感染者の約30パーセントが死亡するといわれている劇症型溶結性レンサ球菌感染症、いわゆる「人食いバクテリア」の患者数が過去最高となりました。これを受け東京都は、医療関係者に向けたマニュアルの改訂を進めています。

(都の担当者)
「感染者のうち約30%が死亡しており、極めて致死率の高い感染症。2023年の患者報告数は全国941件、うち東京都141件で過去最高でした」
劇症型溶結性レンサ球菌感染症、いわゆる「人食いバクテリア」は、「A群溶結性レンサ球菌」と呼ばれる子どもの喉風邪を引き起こす細菌が、傷口などから入り込むことで発症する感染症です。
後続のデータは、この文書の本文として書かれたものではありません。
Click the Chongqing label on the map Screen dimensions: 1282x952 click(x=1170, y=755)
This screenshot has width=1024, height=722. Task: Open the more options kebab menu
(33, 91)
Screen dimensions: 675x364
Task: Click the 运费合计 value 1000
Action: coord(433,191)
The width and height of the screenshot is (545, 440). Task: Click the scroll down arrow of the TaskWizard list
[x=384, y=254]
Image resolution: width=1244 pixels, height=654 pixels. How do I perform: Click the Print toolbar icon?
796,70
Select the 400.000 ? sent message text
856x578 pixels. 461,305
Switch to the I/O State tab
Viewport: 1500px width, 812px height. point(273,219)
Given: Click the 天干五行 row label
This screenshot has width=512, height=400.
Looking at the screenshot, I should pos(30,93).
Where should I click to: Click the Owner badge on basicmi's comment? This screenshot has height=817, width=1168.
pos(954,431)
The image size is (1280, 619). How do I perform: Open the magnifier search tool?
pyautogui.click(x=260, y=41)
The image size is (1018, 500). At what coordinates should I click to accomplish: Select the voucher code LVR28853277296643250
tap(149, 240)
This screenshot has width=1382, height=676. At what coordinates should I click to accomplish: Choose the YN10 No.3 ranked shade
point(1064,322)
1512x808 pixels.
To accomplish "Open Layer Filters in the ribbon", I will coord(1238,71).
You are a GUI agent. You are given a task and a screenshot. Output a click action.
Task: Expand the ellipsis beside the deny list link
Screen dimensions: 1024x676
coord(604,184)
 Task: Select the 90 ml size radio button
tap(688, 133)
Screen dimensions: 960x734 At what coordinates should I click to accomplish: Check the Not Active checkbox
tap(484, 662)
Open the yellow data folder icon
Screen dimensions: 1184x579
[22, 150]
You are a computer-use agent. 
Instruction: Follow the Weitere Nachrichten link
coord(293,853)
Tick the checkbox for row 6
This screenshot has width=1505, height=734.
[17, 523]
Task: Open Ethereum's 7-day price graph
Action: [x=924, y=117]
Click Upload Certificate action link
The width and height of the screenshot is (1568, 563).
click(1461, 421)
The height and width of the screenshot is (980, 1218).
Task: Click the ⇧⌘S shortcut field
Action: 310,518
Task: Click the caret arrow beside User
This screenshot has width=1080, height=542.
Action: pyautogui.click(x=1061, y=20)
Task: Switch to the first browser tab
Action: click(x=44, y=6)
急激に病状が進行するのが特徴で、発病から数十時間以内に急性腎不全などに陥ります。
東京都によりますと、去年1年間の都内の患者数は過去最高の141件で、うち42人が死亡したということです。
また、都内では今年に入ってから、今月17日までの2カ月半ほどで、去年の半数を超える88人の感染が、すでに確認されているということです。
都は感染者の急増を受け、医療関係者に向けたマニュアルの改訂を進めていて、「できるだけ早く提供し早期の診断につなげたい」としています。
改めて、この「人食いバクテリア」と呼ばれる感染症について詳しく見ていきます。
まず主な病原体は、A群溶血性レンサ球菌と呼ばれるものです。
一般的には咽頭炎、つまり喉のあたりの炎症を引き起こすもので、子どもがかかりやすいとされています。いわゆる溶連菌感染症と呼ばれる病気ですよね。
これが普段菌が入らない臓器などに入ると、劇症型の感染症となる恐れがあります。こちらは子どもから大人まで広い年代で発症するんですが、特に30歳以上の大人に多いとされています。飛沫のほか傷口からの感染も確認されています。